The shocks showcase a “lock/unlock” option, which is accomplished with a simple twist. I found when riding on a hard surface like a packed dirt road, it was fine to have the shocks locked and inoperable, but when going off road, I highly recommend the unlock option. The seat is ultra comfortable, and the 26-inch by 4-inch Kenda tires with included inner tube handled any terrain I covered with ease. This machine is a beast.

The Rear ARDT300D Seven Speed Shimano Cassette is ultra smooth and switching between gears is a simple matter of pushing or pulling on one of the two gear/switch levers. Top speed on the bike while running at a five-speed motor assist setting using only the throttle is about 20 mph. With that noted, if you’re in a high gear and pedaling hard at the five-speed motor assist setting, you can achieve higher speeds. Regardless of how fast or slowly you ride, this bike is church-mouse quiet.

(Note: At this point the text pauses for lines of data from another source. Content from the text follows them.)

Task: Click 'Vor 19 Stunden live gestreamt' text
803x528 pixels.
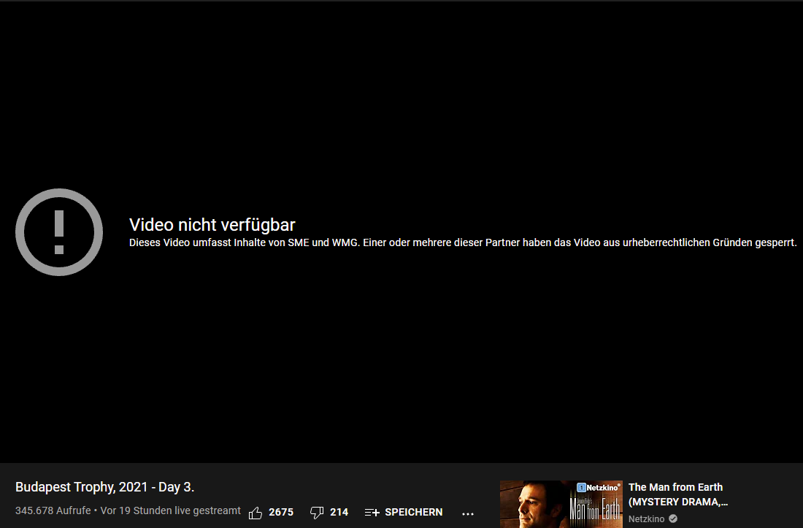Action: [x=171, y=510]
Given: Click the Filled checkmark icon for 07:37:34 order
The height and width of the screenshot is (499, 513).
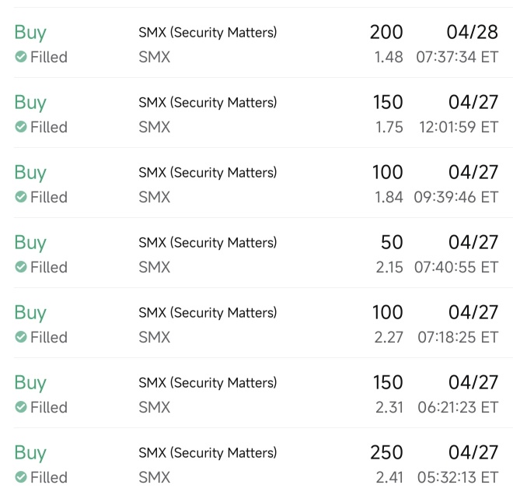Looking at the screenshot, I should point(21,57).

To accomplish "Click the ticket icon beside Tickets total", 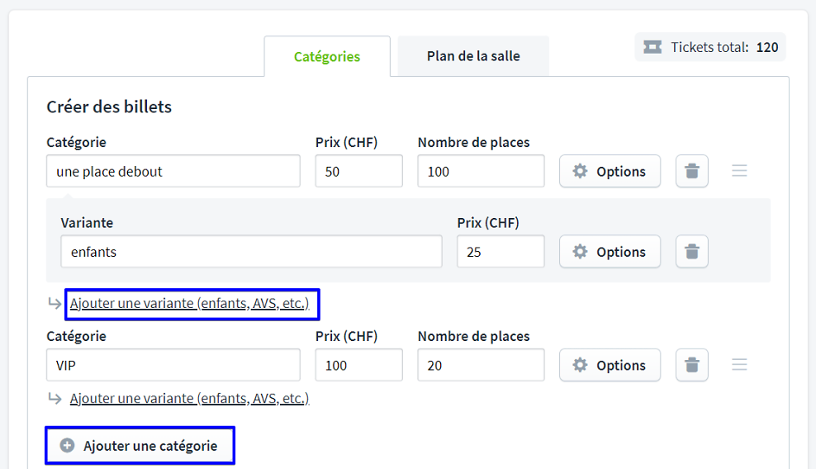I will 653,47.
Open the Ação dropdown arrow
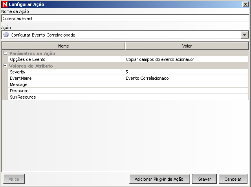This screenshot has width=251, height=187. click(245, 35)
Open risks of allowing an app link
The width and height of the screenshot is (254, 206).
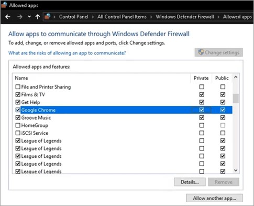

Currently, I’ve been using the bike to access a speck of public land where I will be hunting Centennial State whitetails in the coming months. I’m checking game cameras and hauling stands into the area. This bike has proved to be a tank. The Mid-Motor system is ideal for covering more difficult terrain. What has been a 20- to 30-minute walk with a 25- to 30-pound pack has become a smooth and steady 10-minute ride. I will also be using the RM750 on an upcoming elk hunt. I’ll be sure to keep you all posted.